◆ WHAT YOU ARE ASKED TO DO ◆
Copy everything from the line containing "Open the tab search chevron dropdown" down to the line containing "point(407,809)", replacing "Cancel" with "Abort" and keeping all else the same. Leave the pictures out.

◆ DATA PROVIDED ◆
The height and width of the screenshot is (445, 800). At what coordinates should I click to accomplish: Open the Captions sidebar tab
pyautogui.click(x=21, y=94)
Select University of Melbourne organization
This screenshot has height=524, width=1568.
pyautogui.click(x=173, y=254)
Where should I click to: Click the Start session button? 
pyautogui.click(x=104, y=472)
...
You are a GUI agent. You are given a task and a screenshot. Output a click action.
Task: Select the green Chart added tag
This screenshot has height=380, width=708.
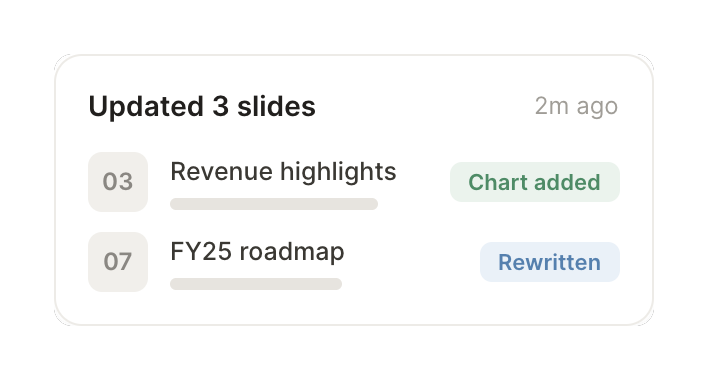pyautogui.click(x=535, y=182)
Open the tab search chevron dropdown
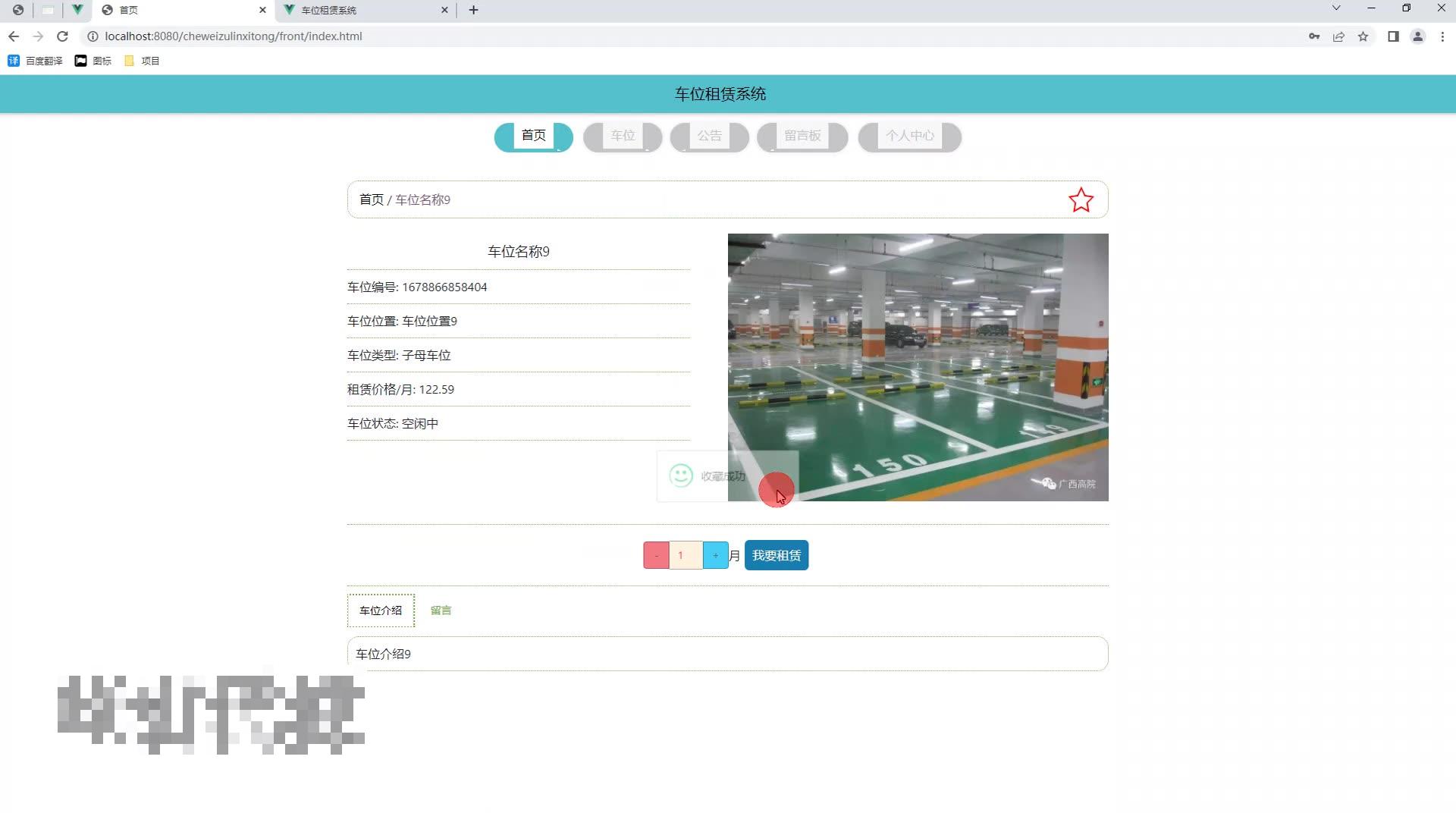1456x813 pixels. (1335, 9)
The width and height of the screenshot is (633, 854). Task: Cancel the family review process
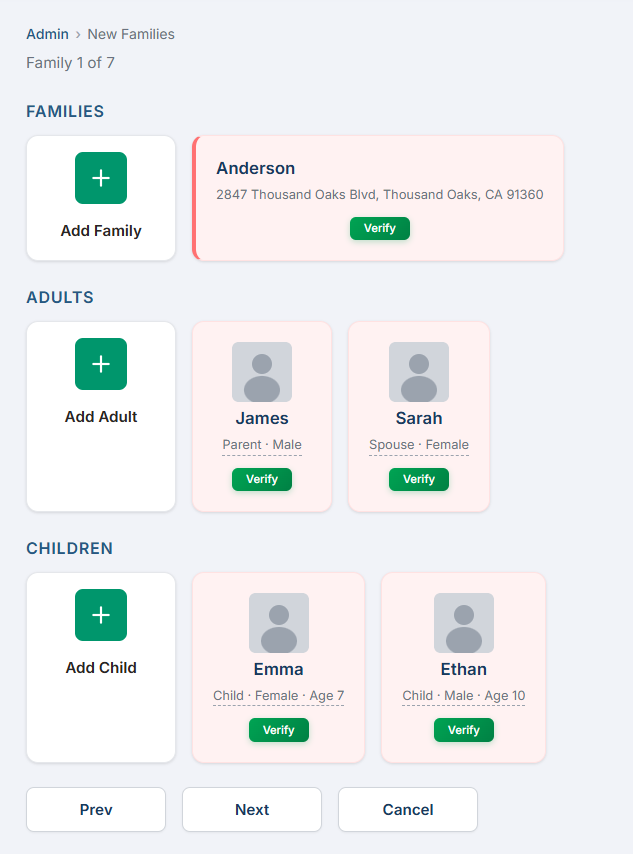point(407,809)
==
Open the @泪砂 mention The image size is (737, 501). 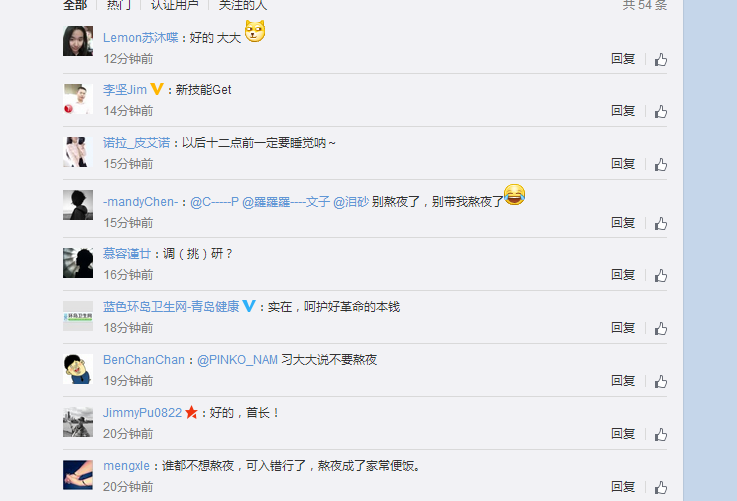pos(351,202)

◆ RESULT FOR THIS TASK ◆
Open the tab search chevron dropdown
1456x813 pixels. (1335, 9)
The width and height of the screenshot is (633, 854). Task: Abort the family review process
point(407,809)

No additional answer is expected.